» **Aim of the exercise**: Copy out the listing below, starting at the line that contains "You are a computer-use agent. The width" and ending after the line that contains "Click the Дополнительно". Keep the requests as they are, but multiply each coordinate in the answers by 2.1 and round it to a whole number, rounding halves up.

» **Dataset extract**:
__________________________________________________

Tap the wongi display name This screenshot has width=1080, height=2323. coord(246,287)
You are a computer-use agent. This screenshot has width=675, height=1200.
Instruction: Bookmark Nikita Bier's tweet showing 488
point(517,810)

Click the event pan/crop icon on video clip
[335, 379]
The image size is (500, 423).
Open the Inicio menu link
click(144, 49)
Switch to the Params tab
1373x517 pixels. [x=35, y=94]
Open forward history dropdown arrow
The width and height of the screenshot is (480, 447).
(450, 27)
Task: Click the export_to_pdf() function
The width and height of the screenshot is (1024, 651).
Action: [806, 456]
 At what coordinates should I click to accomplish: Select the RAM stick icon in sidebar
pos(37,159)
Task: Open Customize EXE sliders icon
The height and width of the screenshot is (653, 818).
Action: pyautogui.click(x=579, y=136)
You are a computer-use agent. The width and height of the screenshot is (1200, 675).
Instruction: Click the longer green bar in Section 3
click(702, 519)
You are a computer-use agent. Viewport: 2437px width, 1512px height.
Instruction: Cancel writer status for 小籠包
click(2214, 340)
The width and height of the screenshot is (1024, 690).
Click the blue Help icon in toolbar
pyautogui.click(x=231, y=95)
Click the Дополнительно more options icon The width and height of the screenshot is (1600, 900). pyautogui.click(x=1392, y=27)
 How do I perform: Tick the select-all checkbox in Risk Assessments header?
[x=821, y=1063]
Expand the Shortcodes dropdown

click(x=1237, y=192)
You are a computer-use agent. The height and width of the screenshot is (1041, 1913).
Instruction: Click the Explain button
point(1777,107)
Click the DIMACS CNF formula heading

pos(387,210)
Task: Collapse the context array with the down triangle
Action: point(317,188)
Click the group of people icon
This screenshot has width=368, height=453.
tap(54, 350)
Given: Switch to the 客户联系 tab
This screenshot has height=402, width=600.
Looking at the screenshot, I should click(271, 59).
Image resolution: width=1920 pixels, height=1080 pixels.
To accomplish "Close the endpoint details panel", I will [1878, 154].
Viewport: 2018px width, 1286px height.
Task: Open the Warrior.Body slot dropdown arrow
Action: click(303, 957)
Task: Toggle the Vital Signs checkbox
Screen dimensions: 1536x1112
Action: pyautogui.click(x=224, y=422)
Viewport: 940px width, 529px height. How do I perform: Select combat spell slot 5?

__________________________________________________

» **Final result**:
You are a computer-use agent. The width and height of the screenshot is (1200, 675).
Instruction: Click the longer green bar in Section 3
click(1474, 1090)
You are a computer-use agent. Viewport: 2437px width, 1512px height.
Instruction: Cancel writer status for 小籠包
click(4649, 714)
The width and height of the screenshot is (1024, 690).
Click the blue Help icon in toolbar
pyautogui.click(x=485, y=200)
Click the Дополнительно more options icon The width and height of the screenshot is (1600, 900). pyautogui.click(x=2923, y=57)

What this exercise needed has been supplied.